- Task instructions
Reproduce all of the records exactly.

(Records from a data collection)
**********

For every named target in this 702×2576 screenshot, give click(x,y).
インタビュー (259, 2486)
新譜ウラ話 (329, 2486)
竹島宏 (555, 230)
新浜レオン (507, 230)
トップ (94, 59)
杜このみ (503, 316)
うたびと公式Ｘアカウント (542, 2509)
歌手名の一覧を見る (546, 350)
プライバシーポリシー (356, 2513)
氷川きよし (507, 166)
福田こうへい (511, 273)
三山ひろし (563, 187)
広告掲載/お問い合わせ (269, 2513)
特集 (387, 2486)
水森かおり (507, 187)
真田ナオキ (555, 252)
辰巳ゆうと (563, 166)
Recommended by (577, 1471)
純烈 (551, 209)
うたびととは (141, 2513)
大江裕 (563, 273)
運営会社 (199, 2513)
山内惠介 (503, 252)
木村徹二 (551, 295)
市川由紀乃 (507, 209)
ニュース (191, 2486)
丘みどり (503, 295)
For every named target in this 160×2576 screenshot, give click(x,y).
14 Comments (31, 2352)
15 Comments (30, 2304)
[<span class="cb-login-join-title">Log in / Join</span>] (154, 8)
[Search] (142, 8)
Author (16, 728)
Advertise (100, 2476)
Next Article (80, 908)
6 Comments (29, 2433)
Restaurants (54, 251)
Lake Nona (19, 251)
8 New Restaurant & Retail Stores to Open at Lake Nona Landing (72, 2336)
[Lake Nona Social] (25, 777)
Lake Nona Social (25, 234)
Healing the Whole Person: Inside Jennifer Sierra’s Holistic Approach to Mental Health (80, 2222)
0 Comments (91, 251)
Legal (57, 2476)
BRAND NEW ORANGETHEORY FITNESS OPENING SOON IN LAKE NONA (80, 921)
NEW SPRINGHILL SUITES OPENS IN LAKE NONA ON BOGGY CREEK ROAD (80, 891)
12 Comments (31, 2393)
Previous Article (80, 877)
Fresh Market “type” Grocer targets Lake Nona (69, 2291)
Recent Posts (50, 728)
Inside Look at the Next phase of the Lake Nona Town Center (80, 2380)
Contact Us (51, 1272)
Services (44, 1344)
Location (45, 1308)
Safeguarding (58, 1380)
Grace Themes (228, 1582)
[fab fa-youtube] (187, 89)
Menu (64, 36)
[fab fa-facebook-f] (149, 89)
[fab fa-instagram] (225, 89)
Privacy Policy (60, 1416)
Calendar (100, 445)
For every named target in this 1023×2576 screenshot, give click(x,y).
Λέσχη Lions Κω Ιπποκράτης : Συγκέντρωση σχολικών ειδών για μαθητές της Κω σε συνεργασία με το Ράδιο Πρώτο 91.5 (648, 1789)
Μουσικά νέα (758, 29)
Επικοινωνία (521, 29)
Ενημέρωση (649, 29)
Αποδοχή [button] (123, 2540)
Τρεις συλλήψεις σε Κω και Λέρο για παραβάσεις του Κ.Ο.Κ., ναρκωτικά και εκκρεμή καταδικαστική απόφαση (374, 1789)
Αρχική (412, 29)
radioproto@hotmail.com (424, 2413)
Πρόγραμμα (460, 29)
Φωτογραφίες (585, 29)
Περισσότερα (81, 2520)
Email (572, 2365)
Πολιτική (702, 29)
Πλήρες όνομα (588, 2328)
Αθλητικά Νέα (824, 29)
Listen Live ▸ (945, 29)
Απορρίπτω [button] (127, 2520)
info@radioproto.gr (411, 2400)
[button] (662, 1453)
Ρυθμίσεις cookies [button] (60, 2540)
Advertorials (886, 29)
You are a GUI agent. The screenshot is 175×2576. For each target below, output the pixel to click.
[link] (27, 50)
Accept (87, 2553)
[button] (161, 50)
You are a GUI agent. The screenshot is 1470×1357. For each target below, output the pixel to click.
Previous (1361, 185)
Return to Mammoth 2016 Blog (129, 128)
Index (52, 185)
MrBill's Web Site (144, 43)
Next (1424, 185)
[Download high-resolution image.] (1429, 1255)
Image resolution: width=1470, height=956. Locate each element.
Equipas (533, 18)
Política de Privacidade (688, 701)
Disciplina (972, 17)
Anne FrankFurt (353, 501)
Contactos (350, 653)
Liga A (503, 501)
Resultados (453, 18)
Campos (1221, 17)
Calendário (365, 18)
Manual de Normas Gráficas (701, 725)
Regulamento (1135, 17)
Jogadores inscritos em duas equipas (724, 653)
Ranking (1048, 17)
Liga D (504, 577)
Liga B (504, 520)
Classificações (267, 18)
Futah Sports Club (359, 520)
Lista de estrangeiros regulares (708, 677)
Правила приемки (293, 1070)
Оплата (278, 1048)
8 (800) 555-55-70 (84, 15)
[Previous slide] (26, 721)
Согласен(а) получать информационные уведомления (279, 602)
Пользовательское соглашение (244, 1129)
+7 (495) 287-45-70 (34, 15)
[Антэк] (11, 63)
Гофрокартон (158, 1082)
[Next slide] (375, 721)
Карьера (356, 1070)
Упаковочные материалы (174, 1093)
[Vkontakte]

**********

- Response below
For every named target in this 702×2576 screenshot, give click(x,y).
インタビュー (259, 2486)
新譜ウラ話 (329, 2486)
竹島宏 (555, 230)
新浜レオン (507, 230)
トップ (94, 59)
杜このみ (503, 316)
うたびと公式Ｘアカウント (542, 2509)
歌手名の一覧を見る (546, 350)
プライバシーポリシー (356, 2513)
氷川きよし (507, 166)
福田こうへい (511, 273)
三山ひろし (563, 187)
広告掲載/お問い合わせ (269, 2513)
特集 (387, 2486)
水森かおり (507, 187)
真田ナオキ (555, 252)
辰巳ゆうと (563, 166)
Recommended by (577, 1471)
純烈 (551, 209)
うたびととは (141, 2513)
大江裕 (563, 273)
運営会社 (199, 2513)
山内惠介 (503, 252)
木村徹二 (551, 295)
市川由紀乃 (507, 209)
ニュース (191, 2486)
丘みどり (503, 295)
For every named target in this 160×2576 screenshot, give click(x,y).
14 Comments (31, 2352)
15 Comments (30, 2304)
[<span class="cb-login-join-title">Log in / Join</span>] (154, 8)
[Search] (142, 8)
Author (16, 728)
Advertise (100, 2476)
Next Article (80, 908)
6 Comments (29, 2433)
Restaurants (54, 251)
Lake Nona (19, 251)
8 New Restaurant & Retail Stores to Open at Lake Nona Landing (72, 2336)
[Lake Nona Social] (25, 777)
Lake Nona Social (25, 234)
Healing the Whole Person: Inside Jennifer Sierra’s Holistic Approach to Mental Health (80, 2222)
0 Comments (91, 251)
Legal (57, 2476)
BRAND NEW ORANGETHEORY FITNESS OPENING SOON IN LAKE NONA (80, 921)
NEW SPRINGHILL SUITES OPENS IN LAKE NONA ON BOGGY CREEK ROAD (80, 891)
12 Comments (31, 2393)
Previous Article (80, 877)
Fresh Market “type” Grocer targets Lake Nona (69, 2291)
Recent Posts (50, 728)
Inside Look at the Next phase of the Lake Nona Town Center (80, 2380)
Contact Us (51, 1272)
Services (44, 1344)
Location (45, 1308)
Safeguarding (58, 1380)
Grace Themes (228, 1582)
[fab fa-youtube] (187, 89)
Menu (64, 36)
[fab fa-facebook-f] (149, 89)
[fab fa-instagram] (225, 89)
Privacy Policy (60, 1416)
Calendar (100, 445)
For every named target in this 1023×2576 screenshot, give click(x,y).
Λέσχη Lions Κω Ιπποκράτης : Συγκέντρωση σχολικών ειδών για μαθητές της Κω σε συνεργασία με το Ράδιο Πρώτο 91.5 (648, 1789)
Μουσικά νέα (758, 29)
Επικοινωνία (521, 29)
Ενημέρωση (649, 29)
Αποδοχή [button] (123, 2540)
Τρεις συλλήψεις σε Κω και Λέρο για παραβάσεις του Κ.Ο.Κ., ναρκωτικά και εκκρεμή καταδικαστική απόφαση (374, 1789)
Αρχική (412, 29)
radioproto@hotmail.com (424, 2413)
Πρόγραμμα (460, 29)
Φωτογραφίες (585, 29)
Περισσότερα (81, 2520)
Email (572, 2365)
Πολιτική (702, 29)
Πλήρες όνομα (588, 2328)
Αθλητικά Νέα (824, 29)
Listen Live ▸ (945, 29)
Απορρίπτω [button] (127, 2520)
info@radioproto.gr (411, 2400)
[button] (662, 1453)
Ρυθμίσεις cookies [button] (60, 2540)
Advertorials (886, 29)
You are a GUI agent. The screenshot is 175×2576. For each target below, output the pixel to click.
[link] (27, 50)
Accept (87, 2553)
[button] (161, 50)
You are a GUI agent. The screenshot is 1470×1357. For each target below, output the pixel to click.
Previous (1361, 185)
Return to Mammoth 2016 Blog (129, 128)
Index (52, 185)
MrBill's Web Site (144, 43)
Next (1424, 185)
[Download high-resolution image.] (1429, 1255)
Image resolution: width=1470, height=956. Locate each element.
Equipas (533, 18)
Política de Privacidade (688, 701)
Disciplina (972, 17)
Anne FrankFurt (353, 501)
Contactos (350, 653)
Liga A (503, 501)
Resultados (453, 18)
Campos (1221, 17)
Calendário (365, 18)
Manual de Normas Gráficas (701, 725)
Regulamento (1135, 17)
Jogadores inscritos em duas equipas (724, 653)
Ranking (1048, 17)
Liga D (504, 577)
Liga B (504, 520)
Classificações (267, 18)
Futah Sports Club (359, 520)
Lista de estrangeiros regulares (708, 677)
Правила приемки (293, 1070)
Оплата (278, 1048)
8 (800) 555-55-70 (84, 15)
[Previous slide] (26, 721)
Согласен(а) получать информационные уведомления (279, 602)
Пользовательское соглашение (244, 1129)
+7 (495) 287-45-70 (34, 15)
[Антэк] (11, 63)
Гофрокартон (158, 1082)
[Next slide] (375, 721)
Карьера (356, 1070)
Упаковочные материалы (174, 1093)
[Vkontakte]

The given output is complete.